Alcohol-induced DNA damage may be repaired by these two mechanisms

A new study conducted by a group of Dutch researchers at the Nubrecht Institute uncovered two distinct mechanisms capable of repairing deoxyribonucleic acid damage caused by alcohol consumption. The results appeared in the peer-reviewed journal Nature.

According to researchers, consumption of substances like alcohol may induce considerable damage to the DNA. Interstrand crosslinks (ICLs) are associated with a form of DNA damage caused by acetaldehyde, an intermediate in the metabolism of alcohol.

In the study, the exact cause and pathway to repairment of DNA damage caused by acetaldehyde was the primary focus for researchers.

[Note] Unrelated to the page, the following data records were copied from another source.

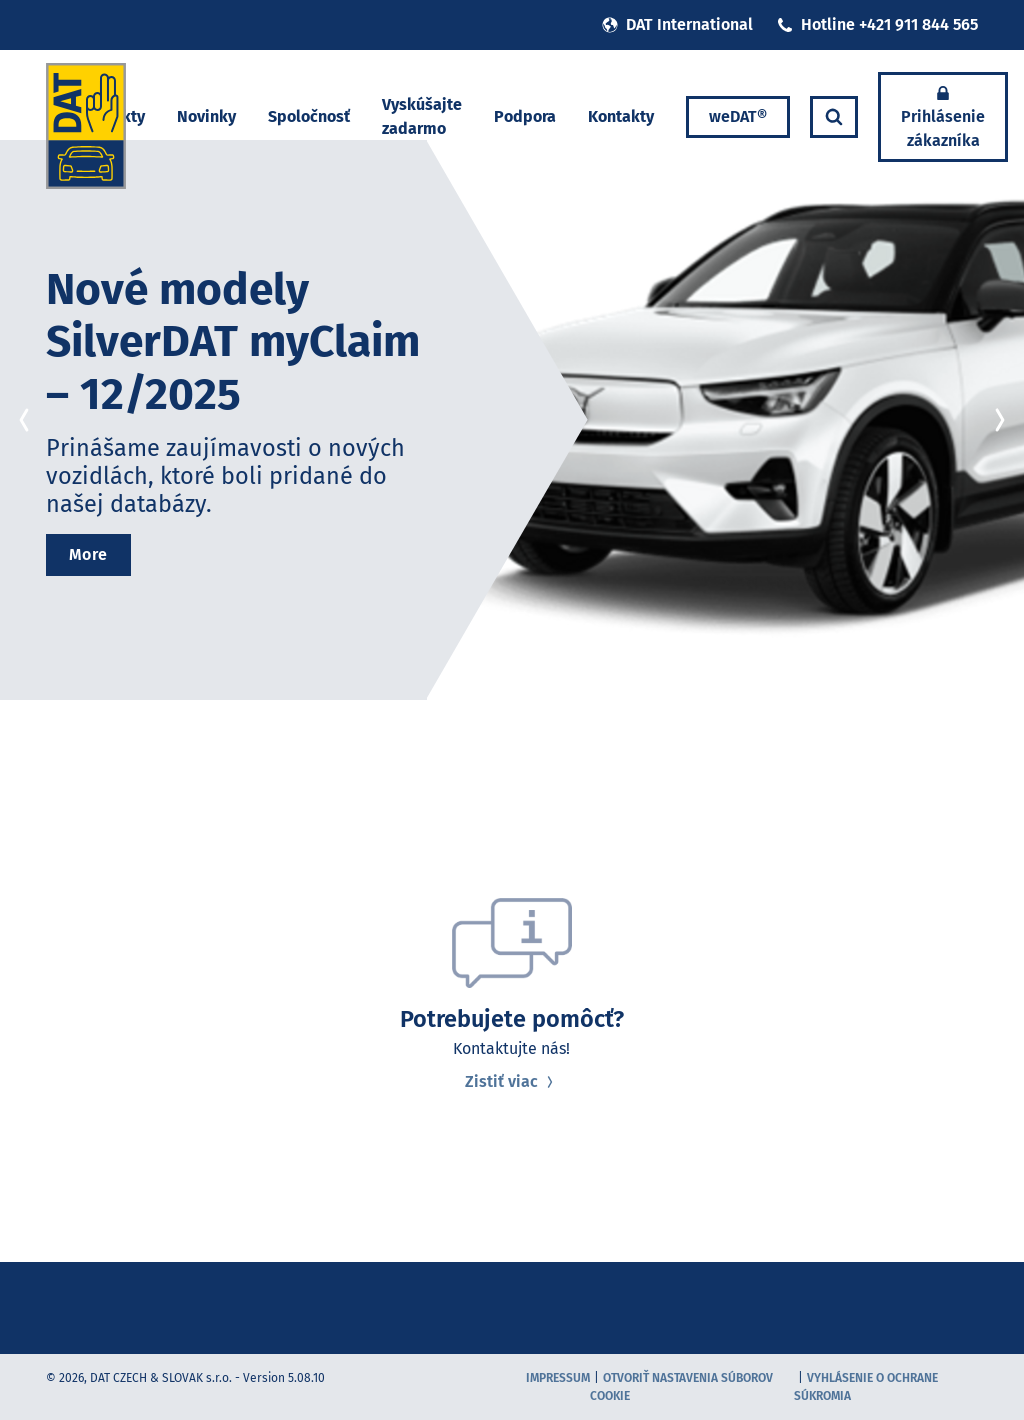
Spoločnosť (309, 116)
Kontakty (621, 116)
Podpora (525, 116)
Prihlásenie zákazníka (943, 117)
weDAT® (738, 116)
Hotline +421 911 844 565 (877, 24)
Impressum (558, 1378)
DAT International (677, 24)
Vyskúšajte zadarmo (422, 116)
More (88, 554)
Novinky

“The nature of the DNA damage induced by acetaldehyde and how this is repaired remains a key question. Here we generate acetaldehyde-induced DNA interstrand crosslinks and determine their repair mechanism in Xenopus egg extracts. We find that two replication-coupled pathways repair these lesions,” researchers stated in the findings.

Based on their findings, researchers examined mechanisms capable of repairing damage from the DNA caused by alcohol consumption. Utilizing protein extracts from the eggs of an African clawed frog, the team were able to turn their attention on two mechanisms and its repair on an interstrand crosslink formed by acetaldehyde.

One of the mechanisms, known as Fanconi anemia pathway, is considered the slower route and “operates using excision—analogous to the mechanism used to repair the interstrand crosslinks caused by the chemotherapeutic agent cisplatin,” the study’s co-authors explained. “However, the repair of acetaldehyde-induced crosslinks results in increased mutation frequency and an altered mutational spectrum compared with the repair of cisplatin-induced crosslinks.”

“The second repair mechanism requires replication fork convergence, but does not involve DNA incisions—instead the acetaldehyde crosslink itself is broken.”

“These results define the repair pathways of DNA interstrand crosslinks caused by an endogenous and alcohol-derived metabolite, and identify an excision-independent mechanism,” the study’s authors concluded.